The Prussian ships fired no gun, but simply drove straight into the thick of the Boskonian formation, taking the heavy fire from their capital ships and the shoals of lighter destroyers and cruisers as it came. Their sole aggressive move was a simple one. Von Musel had divided his force into two groups; at the moment of closest approach, each group was to reach out with its ships' short-range tractor beams and grapple a single opponent.

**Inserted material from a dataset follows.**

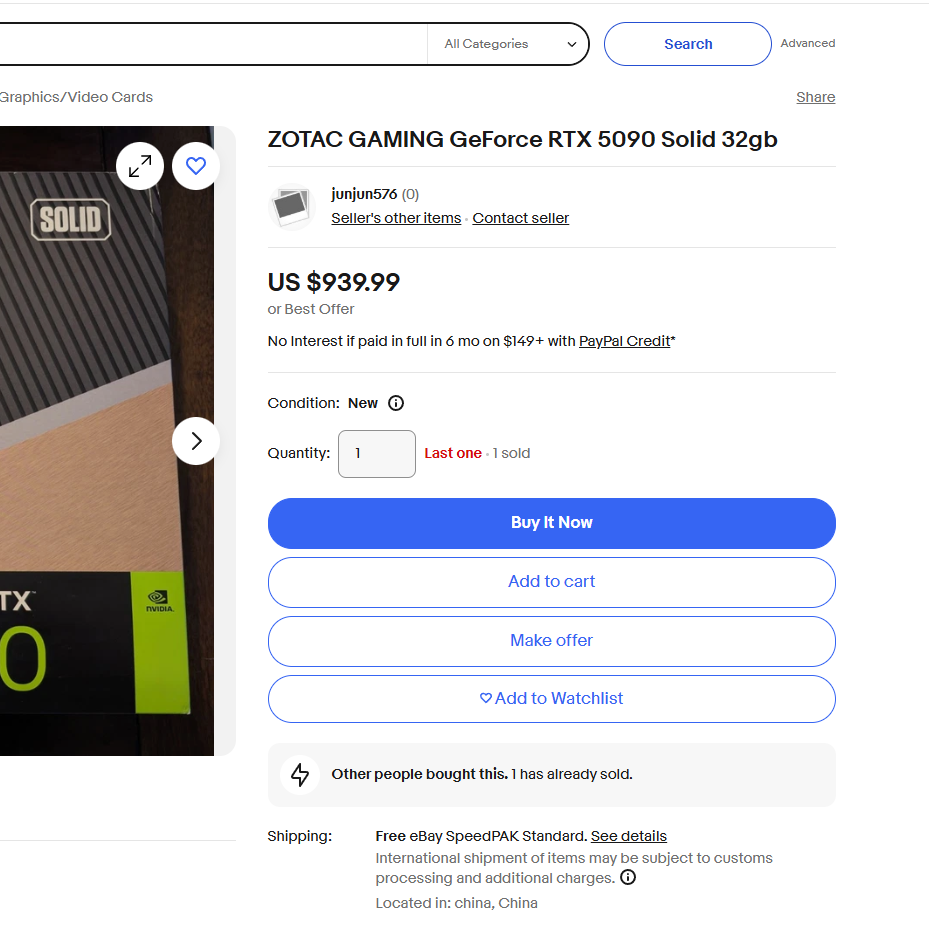Viewport: 929px width, 929px height.
Task: Open the customs charges info icon
Action: [628, 877]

In the event, they netted a cruiser and a battlecruiser. Now the Boskonians' inertia-defying Bergenholm drive played against them. Confronted with the raw mass and momentum of the hurtling Prussian ships, with the intense forces exerted by the tractors, they found themselves at a grave disadvantage.

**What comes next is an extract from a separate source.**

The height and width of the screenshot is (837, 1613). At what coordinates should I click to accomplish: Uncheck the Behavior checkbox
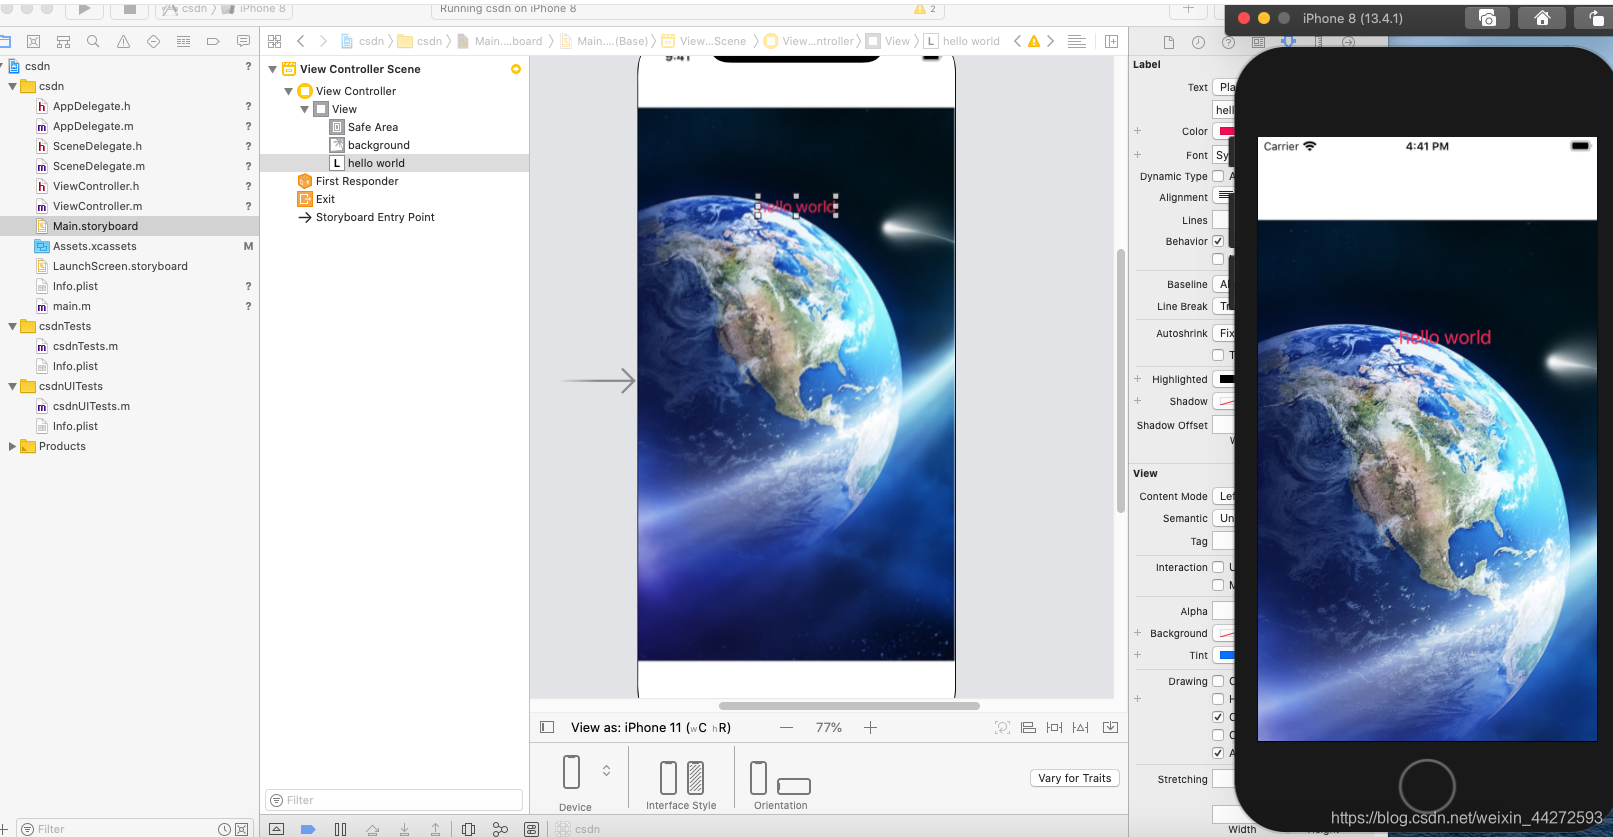[1218, 241]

They were seized bodily, anchored irresistibly, dragged helplessly, by the overwhelmingly greater inertia of their captors. Their low-impulse driving projectors, adequate to achieve great speed in free flight, achieved nothing now. The enemy ships' drives howled in helpless fury as, pulled by the competing pull of six ships' tractors each, they were hauled towards the very barycenter of the Prussian formation.
One on one, either ship might have cut free, devoting its own gravitic projectors to neutralize those of the foe. But faced with half a dozen ships, several of comparable power to their own, the Boskonians' ability to cut tractor beams did them no good whatsoever. They might defeat one ship's pull, only to be slung sideways towards the others.
And while the two trapped ships struggled against the invisible bands of force immobilizing them, the Prussian squadrons increased the distance from the Boskonian main body by ever-growing increments with each passing moment. Soon, von Musel and Reuental's ships no longer needed to devote every available erg to defensive maneuver and shielding, as the enemy fleet's fire attenuated and their targeting grew less absolutely precise. And as the need to devote power to the harsh demands of survival faded, it was once again time to use that power for attack!
Now the Boskonians found themselves under attack from every direction, battered by the twenty-kilo ferrous slugs of the Prussian battlecruiser and destroyer railguns, at ranges where those rounds could not miss, against targets that could not evade. This was not the distant, dancing, swirling fight they were made for; it was a point-blank slugging match, a contest of durability and firepower that could only end one way with the tonnage so mismatched.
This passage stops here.